■ WHAT IS REQUIRED
Give an exact copy of every entry.
++++++
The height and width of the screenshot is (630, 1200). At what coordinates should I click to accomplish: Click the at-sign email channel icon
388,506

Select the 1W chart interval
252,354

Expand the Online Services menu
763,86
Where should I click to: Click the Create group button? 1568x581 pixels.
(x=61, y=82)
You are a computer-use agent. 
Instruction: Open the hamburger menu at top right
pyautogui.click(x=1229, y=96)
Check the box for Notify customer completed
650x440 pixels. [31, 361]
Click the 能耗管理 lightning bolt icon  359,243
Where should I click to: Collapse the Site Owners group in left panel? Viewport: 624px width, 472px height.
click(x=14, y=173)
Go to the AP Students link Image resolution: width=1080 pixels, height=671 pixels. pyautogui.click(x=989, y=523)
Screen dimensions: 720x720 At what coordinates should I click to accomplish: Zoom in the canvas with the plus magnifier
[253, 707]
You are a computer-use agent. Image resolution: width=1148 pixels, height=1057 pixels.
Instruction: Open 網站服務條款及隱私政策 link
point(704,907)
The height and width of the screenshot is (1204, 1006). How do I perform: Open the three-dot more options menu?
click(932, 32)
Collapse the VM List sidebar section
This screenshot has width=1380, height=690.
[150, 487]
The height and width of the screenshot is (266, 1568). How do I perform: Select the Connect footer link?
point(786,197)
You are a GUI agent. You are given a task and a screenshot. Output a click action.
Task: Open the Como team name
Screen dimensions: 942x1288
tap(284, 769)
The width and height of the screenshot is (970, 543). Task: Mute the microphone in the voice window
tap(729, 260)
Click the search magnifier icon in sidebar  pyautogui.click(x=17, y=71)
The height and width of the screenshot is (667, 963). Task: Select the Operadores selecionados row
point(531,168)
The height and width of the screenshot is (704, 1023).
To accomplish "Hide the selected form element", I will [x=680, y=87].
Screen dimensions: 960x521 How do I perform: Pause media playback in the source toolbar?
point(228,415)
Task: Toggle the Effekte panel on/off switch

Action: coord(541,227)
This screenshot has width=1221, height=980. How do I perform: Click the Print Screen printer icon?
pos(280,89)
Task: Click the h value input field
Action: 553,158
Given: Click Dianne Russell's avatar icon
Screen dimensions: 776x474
++++++
■ RESULT
The height and width of the screenshot is (630, 1200). At what coordinates should I click to accomplish: Click the at-sign email channel icon
388,506

Select the 1W chart interval
252,354

Expand the Online Services menu
763,86
Where should I click to: Click the Create group button? 1568x581 pixels.
(x=61, y=82)
You are a computer-use agent. 
Instruction: Open the hamburger menu at top right
pyautogui.click(x=1229, y=96)
Check the box for Notify customer completed
650x440 pixels. [31, 361]
Click the 能耗管理 lightning bolt icon  359,243
Where should I click to: Collapse the Site Owners group in left panel? Viewport: 624px width, 472px height.
click(x=14, y=173)
Go to the AP Students link Image resolution: width=1080 pixels, height=671 pixels. pyautogui.click(x=989, y=523)
Screen dimensions: 720x720 At what coordinates should I click to accomplish: Zoom in the canvas with the plus magnifier
[253, 707]
You are a computer-use agent. Image resolution: width=1148 pixels, height=1057 pixels.
Instruction: Open 網站服務條款及隱私政策 link
point(704,907)
The height and width of the screenshot is (1204, 1006). How do I perform: Open the three-dot more options menu?
click(932, 32)
Collapse the VM List sidebar section
This screenshot has width=1380, height=690.
[150, 487]
The height and width of the screenshot is (266, 1568). How do I perform: Select the Connect footer link?
point(786,197)
You are a GUI agent. You are given a task and a screenshot. Output a click action.
Task: Open the Como team name
Screen dimensions: 942x1288
tap(284, 769)
The width and height of the screenshot is (970, 543). Task: Mute the microphone in the voice window
tap(729, 260)
Click the search magnifier icon in sidebar  pyautogui.click(x=17, y=71)
The height and width of the screenshot is (667, 963). Task: Select the Operadores selecionados row
point(531,168)
The height and width of the screenshot is (704, 1023).
To accomplish "Hide the selected form element", I will [x=680, y=87].
Screen dimensions: 960x521 How do I perform: Pause media playback in the source toolbar?
point(228,415)
Task: Toggle the Effekte panel on/off switch

Action: coord(541,227)
This screenshot has width=1221, height=980. How do I perform: Click the Print Screen printer icon?
pos(280,89)
Task: Click the h value input field
Action: 553,158
Given: Click Dianne Russell's avatar icon
Screen dimensions: 776x474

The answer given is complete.